Yes, there were still some sightings of the big cat. They were there at de Russey, in fact, to see if they too could spot it.

It didn’t happen that evening. There was much talk of how the jaguar might have survived the winters, whether it had inhabited one of the caves in the sandstone walls of the ravine, and eaten the deer in their winter laybys, or whether it had found a hole in an abandoned building and then gone dumpster diving like the rest of the city’s ferals. All kinds of excited speculation was bandied about (Frank stayed quiet when they discussed the feral life), but no sighting.

Nick was getting a ride home with his friend Max, and so Frank walked south, down the ravine toward the zoo. And there it was, crouching on the overlook, staring down at the now-empty salt lick. Frank froze as smoothly as he could.

It was black, but its short fur had a sheen of brown. Its body was long and sleek, its head squarish, and big in proportion to the body. Gulp. Frank slipped his hand in his pocket, grasped the hand axe and pulled it out, his fingers automatically turning it until it nestled in its best throwing position. Only then did he begin to back up, one slow step at a time. He was downwind. One of the cat’s ears twitched back and presented in his direction; he froze again. What he needed was some other animal to wander by and provide a distraction. Certainly the jaguar must have become extremely skittish in the time since the flood had freed it. Frank had assumed it had died and become just a story. But here it lay in the dusk of the evening. Frank’s blood had already rushed through him in a hot flood: big predator in the dusk, total adrenal awareness. You could see well in the dark if you had to. After his tiptoed retreat gained him a few more yards, Frank turned and ran like a deer, west toward the ridge trail.

He came out on Broad Branch and jogged out to Connecticut. Everything was pulsing a little bit. He made the call to Nancy and gave her the news of the sighting.

After that he walked up and down Connecticut for a while, exulting in the memory of the sighting, reliving it, fixing it. Eventually he found he was hungry. A Spanish restaurant on T Street had proven excellent in the past, and so Frank went to it and sat at one of its porch tables, next to the rail, looking at the passersby on the sidewalk. He was reading his laptop when suddenly Caroline’s ex sat down across from him. Edward Cooper, there in the flesh, big and glowering.

Frank, startled, recovered himself. He glared at the man. “What?” he said sharply.

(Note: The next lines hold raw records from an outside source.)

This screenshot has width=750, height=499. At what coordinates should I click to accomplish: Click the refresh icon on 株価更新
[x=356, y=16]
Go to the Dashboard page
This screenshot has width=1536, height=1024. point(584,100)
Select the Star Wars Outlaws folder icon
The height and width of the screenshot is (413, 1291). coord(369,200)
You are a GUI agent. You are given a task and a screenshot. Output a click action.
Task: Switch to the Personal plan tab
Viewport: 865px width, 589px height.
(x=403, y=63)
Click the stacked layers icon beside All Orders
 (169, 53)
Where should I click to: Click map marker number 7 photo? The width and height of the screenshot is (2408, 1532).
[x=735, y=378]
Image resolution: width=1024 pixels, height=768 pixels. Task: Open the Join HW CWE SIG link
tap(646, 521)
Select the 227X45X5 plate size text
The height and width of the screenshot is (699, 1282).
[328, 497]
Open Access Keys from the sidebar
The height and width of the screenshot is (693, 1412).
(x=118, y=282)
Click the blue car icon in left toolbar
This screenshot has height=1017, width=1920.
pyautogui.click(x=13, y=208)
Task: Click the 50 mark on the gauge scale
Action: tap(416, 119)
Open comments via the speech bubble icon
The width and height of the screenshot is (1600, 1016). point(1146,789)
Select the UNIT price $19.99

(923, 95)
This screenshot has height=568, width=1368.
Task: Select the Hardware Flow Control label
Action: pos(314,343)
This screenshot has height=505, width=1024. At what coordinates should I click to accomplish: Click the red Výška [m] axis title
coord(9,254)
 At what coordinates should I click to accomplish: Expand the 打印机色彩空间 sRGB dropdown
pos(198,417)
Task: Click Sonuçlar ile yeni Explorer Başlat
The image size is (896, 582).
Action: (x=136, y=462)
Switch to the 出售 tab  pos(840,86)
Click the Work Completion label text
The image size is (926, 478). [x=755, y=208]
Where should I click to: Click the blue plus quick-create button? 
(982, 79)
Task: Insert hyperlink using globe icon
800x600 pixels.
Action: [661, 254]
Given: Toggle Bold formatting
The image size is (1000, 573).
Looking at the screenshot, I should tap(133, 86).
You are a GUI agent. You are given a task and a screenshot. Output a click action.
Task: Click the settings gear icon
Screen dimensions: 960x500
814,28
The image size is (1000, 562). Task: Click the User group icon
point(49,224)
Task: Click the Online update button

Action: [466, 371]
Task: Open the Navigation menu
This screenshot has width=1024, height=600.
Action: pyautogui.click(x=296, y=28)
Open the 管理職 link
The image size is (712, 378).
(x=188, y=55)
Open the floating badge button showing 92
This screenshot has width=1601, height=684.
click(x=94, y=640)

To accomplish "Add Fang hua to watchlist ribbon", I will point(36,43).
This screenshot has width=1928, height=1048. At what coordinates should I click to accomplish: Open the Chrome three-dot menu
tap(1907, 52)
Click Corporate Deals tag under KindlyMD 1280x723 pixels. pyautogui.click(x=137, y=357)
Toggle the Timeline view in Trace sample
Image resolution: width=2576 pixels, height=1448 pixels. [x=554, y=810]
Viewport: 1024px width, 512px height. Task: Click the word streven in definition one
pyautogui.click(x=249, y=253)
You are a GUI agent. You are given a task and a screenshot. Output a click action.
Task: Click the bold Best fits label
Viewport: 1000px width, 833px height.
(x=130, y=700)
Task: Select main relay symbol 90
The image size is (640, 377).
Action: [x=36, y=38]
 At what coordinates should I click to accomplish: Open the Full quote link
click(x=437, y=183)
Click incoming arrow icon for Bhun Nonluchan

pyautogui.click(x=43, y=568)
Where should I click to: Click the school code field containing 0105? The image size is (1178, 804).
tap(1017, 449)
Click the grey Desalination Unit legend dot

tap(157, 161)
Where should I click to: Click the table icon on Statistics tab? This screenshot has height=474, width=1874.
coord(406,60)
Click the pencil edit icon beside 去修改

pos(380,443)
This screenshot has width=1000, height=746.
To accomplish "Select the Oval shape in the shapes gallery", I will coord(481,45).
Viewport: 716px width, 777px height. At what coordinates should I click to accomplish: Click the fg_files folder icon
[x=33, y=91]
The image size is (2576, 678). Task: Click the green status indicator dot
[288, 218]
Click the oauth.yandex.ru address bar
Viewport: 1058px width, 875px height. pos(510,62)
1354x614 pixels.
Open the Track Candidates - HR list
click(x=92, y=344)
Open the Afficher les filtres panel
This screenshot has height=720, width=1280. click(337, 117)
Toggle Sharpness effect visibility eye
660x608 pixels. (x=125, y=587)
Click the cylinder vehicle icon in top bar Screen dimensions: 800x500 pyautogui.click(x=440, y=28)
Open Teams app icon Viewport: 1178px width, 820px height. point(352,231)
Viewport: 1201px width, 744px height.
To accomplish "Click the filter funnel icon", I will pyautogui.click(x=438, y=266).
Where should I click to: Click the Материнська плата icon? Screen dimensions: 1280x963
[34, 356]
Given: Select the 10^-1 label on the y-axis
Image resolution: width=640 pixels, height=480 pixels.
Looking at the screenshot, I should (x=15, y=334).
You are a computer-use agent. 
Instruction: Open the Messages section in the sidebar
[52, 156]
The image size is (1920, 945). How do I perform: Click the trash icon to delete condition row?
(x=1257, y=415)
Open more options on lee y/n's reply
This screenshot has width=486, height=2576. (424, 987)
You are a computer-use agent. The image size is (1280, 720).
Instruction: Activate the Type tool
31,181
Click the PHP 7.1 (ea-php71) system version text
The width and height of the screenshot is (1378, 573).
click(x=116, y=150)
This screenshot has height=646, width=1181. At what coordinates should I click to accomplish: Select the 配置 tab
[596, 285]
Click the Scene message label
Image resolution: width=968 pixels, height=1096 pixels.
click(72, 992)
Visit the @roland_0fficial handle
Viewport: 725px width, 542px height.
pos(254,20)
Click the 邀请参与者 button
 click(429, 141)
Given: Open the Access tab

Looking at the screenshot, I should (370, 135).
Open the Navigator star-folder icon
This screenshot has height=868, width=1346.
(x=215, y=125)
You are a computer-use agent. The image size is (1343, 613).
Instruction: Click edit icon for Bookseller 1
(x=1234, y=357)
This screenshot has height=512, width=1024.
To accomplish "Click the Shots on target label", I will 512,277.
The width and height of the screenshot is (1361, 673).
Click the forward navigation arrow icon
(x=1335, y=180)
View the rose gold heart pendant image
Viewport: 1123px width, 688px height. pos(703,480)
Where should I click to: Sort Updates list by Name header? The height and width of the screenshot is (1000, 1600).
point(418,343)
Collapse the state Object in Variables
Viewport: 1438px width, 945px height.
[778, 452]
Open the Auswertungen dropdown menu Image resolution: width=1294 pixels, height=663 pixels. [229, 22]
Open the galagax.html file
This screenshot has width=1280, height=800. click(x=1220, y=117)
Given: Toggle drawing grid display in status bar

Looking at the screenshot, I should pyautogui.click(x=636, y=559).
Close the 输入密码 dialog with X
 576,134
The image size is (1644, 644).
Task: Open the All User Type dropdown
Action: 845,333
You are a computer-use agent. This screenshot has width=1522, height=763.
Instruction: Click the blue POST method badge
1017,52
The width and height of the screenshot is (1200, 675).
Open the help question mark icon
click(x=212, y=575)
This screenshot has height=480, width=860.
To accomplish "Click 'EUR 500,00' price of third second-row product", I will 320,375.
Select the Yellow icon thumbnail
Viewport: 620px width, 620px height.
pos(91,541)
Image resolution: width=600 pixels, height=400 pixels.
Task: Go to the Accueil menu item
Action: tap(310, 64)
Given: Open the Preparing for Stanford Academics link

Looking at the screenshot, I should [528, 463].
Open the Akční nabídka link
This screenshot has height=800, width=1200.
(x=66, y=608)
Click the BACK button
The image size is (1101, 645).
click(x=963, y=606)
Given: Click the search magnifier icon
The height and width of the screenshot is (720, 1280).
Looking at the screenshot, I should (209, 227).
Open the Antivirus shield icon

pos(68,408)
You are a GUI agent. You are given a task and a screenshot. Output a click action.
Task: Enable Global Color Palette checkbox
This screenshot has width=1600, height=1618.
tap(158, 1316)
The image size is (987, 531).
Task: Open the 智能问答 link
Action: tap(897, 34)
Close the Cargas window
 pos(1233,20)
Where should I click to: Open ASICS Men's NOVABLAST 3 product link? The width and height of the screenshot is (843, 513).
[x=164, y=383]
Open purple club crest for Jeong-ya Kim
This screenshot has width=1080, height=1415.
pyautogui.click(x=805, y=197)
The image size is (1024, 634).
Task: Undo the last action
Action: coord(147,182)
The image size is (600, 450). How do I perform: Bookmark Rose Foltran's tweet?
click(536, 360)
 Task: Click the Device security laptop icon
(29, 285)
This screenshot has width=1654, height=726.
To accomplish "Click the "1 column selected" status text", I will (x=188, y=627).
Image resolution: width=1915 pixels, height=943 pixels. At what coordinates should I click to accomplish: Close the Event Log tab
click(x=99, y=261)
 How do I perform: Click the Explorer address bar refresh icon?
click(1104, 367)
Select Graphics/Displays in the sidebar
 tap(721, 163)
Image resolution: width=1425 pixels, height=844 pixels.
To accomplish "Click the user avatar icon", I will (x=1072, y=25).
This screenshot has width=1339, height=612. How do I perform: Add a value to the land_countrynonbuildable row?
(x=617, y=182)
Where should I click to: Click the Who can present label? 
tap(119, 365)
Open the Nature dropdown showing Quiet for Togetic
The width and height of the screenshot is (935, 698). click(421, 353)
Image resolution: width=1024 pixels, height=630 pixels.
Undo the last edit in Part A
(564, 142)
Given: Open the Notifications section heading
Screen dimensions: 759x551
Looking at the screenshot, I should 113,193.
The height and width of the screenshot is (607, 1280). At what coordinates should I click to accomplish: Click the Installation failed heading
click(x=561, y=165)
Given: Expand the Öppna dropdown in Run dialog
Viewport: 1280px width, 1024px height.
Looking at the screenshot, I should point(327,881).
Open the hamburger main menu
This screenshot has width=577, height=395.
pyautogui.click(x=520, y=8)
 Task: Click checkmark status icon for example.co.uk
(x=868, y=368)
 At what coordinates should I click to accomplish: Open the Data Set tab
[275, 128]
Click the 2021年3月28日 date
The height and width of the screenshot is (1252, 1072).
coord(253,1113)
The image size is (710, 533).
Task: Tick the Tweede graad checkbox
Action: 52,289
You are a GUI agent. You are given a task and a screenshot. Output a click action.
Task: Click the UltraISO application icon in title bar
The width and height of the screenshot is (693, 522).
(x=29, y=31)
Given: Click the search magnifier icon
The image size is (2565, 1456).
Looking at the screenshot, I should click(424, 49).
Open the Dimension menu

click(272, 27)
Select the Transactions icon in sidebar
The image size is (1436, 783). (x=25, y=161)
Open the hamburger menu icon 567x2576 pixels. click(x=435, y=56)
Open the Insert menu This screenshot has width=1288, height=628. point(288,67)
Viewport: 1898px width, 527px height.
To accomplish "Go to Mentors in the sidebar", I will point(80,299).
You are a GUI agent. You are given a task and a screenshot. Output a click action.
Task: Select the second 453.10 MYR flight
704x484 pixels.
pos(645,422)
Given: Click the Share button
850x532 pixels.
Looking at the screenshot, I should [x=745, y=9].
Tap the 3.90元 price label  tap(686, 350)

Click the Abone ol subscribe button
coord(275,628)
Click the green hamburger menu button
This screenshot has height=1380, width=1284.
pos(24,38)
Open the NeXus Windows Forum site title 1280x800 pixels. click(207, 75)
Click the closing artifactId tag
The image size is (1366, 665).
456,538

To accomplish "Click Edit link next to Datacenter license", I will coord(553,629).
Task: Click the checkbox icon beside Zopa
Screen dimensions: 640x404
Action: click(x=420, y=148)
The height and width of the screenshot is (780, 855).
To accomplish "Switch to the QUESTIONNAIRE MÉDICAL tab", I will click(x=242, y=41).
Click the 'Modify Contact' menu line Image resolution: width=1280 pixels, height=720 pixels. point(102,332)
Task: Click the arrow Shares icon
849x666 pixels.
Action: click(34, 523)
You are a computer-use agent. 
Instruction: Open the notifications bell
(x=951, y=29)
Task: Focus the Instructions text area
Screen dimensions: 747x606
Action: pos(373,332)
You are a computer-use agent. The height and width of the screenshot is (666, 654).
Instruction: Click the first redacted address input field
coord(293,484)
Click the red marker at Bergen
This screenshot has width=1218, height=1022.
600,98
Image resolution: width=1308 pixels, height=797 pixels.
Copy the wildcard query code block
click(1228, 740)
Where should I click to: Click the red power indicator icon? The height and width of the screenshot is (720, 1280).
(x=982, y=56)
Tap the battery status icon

The man stared back at him. “You know what,” he said. His voice was a rich baritone, like a radio DJ. “I want to talk to Caroline.”

“I don’t know what you mean,” Frank said.

The blond man made a sour face. Aggrieved; tired of being patient. “Don’t,” he said. “I know who you are, and you know who I am.”

Frank saved, shut down, closed the lid of his laptop. This was strange; possibly dangerous; although the encounter with the jaguar put that in a different perspective, because it didn’t feel as dangerous as that. “Then why would I tell you anything about anybody at all?”

He could feel his pulse jumping in his neck and wrists. Probably he was red-faced. He put his laptop in his daypack on the floor by his chair, sat back. Without planning to, he reached in his jacket pocket and grasped the hand axe, turned it over in his hand until he had it in its proper heft. He met the man’s gaze.